彼らが支持するトランプ氏のスローガン “MAGA=Make America Great Again“が「過去のアメリカに戻ろう」という掛け声であることはご存じだろう。

年配白人層が夢見る過去とは、1950年代。第2次世界大戦後、軍事力も経済力もアメリカが世界トップにおどり出た時代。しかも60年代の公民権運動の前だから、白人だけがあらゆる権利を享受し、女性は主婦か、社会に出ても秘書など男性の下で働く存在だった時代だ。

白人人口が減り続けることに強烈な危機感

80年代ごろまではそのような白人男性主導の時代が続いていたが、2000年代に入ると事情が変わってくる。バラク・オバマ氏が初の黒人大統領に就任。同性婚が合法化され、次はヒラリー氏が初の女性大統領になるか、というところまで時代が急転換した。

同じ頃発表された国勢調査結果が、多くの白人に衝撃を与える。流入を続ける移民の増加で、アメリカの白人人口は2049年までに過半数を割るという報告だ。

建国以来、圧倒的なマジョリティーであり、黒人奴隷を搾取して富とパワーを築いてきた白人にとって、これ以上のショックはないだろう。既得権力を失う強烈な危機感もあったはずだ。

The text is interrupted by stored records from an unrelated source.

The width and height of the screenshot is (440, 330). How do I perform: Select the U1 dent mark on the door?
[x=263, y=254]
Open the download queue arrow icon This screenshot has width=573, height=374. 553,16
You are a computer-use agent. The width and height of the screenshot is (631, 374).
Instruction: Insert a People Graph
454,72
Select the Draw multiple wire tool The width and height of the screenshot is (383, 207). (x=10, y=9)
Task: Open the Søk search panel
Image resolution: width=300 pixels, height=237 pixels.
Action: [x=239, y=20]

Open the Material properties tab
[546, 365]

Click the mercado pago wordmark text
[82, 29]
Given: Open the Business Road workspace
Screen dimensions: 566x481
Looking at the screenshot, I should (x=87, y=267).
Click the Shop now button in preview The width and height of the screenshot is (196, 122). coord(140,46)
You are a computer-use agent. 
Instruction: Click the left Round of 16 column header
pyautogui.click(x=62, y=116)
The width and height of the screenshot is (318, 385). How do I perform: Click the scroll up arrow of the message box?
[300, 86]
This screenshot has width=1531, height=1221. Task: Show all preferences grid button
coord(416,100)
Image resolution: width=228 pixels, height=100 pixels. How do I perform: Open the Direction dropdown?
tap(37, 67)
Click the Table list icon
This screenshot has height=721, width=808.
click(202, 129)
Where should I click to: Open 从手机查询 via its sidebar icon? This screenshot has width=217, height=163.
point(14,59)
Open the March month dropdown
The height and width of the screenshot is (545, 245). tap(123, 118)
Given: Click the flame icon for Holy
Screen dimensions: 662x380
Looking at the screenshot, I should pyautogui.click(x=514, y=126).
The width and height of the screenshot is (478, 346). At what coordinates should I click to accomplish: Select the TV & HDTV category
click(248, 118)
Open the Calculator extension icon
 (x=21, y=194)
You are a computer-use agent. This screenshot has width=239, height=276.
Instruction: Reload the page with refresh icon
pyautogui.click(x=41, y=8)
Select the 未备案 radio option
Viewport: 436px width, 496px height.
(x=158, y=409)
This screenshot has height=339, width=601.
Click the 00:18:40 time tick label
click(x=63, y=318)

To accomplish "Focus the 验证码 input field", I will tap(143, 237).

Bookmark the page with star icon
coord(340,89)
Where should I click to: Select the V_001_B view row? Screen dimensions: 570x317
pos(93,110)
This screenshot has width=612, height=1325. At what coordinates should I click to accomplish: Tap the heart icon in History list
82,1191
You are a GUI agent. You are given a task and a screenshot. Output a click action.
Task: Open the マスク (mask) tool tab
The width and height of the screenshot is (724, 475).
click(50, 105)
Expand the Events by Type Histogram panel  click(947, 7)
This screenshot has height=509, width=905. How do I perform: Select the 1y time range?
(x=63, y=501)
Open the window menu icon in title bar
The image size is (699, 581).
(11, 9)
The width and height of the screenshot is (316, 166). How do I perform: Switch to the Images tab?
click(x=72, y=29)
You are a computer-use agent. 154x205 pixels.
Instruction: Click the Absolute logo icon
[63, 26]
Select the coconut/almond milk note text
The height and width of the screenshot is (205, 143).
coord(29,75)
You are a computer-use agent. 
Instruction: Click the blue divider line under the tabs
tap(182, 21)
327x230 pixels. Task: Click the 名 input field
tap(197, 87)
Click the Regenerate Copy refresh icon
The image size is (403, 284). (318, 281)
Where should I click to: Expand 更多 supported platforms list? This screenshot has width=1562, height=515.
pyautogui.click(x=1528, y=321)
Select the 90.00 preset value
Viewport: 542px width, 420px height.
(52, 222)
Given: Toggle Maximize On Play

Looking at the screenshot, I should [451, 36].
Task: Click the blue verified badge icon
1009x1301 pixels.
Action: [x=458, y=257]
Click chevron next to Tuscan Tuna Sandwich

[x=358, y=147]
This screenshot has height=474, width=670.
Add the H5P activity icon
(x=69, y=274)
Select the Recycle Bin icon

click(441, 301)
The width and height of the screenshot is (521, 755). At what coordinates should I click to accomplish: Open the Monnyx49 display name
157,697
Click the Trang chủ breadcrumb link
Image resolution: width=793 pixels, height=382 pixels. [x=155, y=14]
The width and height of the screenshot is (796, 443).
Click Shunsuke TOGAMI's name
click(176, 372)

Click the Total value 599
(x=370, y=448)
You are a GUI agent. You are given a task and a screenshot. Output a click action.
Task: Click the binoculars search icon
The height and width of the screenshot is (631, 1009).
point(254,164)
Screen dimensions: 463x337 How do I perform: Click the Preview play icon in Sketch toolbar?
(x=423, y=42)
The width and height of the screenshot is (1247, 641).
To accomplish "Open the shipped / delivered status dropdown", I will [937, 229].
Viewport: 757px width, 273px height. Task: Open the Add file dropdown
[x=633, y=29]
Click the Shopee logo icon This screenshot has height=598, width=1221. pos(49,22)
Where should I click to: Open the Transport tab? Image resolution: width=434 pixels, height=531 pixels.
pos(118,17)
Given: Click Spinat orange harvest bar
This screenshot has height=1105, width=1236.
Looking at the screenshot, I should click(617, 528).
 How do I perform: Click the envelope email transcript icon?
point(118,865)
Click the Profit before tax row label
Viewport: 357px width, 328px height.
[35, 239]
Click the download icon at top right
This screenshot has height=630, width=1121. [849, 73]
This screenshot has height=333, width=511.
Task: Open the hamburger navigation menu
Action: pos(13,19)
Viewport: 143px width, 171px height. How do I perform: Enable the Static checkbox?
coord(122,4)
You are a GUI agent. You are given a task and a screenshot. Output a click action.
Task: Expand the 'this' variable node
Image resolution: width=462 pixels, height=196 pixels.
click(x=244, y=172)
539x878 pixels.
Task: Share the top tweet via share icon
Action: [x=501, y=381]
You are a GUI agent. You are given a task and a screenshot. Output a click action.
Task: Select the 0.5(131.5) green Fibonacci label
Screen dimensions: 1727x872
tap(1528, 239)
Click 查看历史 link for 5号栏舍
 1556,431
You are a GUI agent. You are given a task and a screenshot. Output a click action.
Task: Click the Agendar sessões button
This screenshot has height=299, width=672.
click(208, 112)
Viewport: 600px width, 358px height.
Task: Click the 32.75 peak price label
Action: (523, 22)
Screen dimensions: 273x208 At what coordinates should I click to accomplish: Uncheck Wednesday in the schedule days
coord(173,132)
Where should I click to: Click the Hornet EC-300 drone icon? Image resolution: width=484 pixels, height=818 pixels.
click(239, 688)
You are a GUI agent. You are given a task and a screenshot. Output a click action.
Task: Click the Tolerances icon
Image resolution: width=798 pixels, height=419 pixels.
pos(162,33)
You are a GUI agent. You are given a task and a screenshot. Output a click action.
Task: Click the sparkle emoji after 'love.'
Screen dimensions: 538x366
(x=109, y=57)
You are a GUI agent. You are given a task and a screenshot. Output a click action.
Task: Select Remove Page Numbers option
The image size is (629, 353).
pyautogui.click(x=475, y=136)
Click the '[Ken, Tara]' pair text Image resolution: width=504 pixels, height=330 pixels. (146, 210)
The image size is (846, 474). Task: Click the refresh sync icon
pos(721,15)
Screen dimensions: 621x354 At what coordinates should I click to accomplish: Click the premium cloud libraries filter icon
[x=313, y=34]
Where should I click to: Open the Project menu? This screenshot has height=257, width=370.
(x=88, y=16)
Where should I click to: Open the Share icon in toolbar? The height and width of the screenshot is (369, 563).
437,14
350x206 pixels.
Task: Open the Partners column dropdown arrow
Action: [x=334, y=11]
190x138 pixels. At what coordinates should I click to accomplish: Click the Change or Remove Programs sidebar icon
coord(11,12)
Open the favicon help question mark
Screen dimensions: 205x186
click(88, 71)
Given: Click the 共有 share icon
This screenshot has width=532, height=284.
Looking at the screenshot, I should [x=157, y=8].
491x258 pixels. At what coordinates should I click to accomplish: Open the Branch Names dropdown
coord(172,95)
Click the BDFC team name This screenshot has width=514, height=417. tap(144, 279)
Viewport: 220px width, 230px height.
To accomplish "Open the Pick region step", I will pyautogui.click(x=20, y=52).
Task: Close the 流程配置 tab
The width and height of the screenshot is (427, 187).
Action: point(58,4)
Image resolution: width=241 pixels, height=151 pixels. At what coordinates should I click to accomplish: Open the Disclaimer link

すでにダイバーシティー&インクルージョンは企業にとって必要不可欠なものとなり、女性やマイノリティーを一定数経営陣に加える動きも進んでいる。映画やドラマ、コマーシャルなども、あらゆる肌の色や性別をバランスよくキャスティングするのが普通になっている。そうでなければ消費者、特に若者層にそっぽを向かれてしまうからだ。

やりづらさを代弁してくれたのがトランプ氏だった

同時にマイノリティーや女性に関する差別的な物言いは、たとえジョークであっても公の場では許されなくなった。また#metooムーブメントで、社会的地位を失うリスクも高まった。こうした動きに、取り残される思いを抱える人も少なくなかった。

そこに登場したのがトランプ氏だった。

人種やジェンダー差別発言をあからさまに行い、悪びれもしない態度はもちろん、白人至上主義者を堂々と賛美した。そのたびに人気は衰えるどころか、逆に上がっていったのである。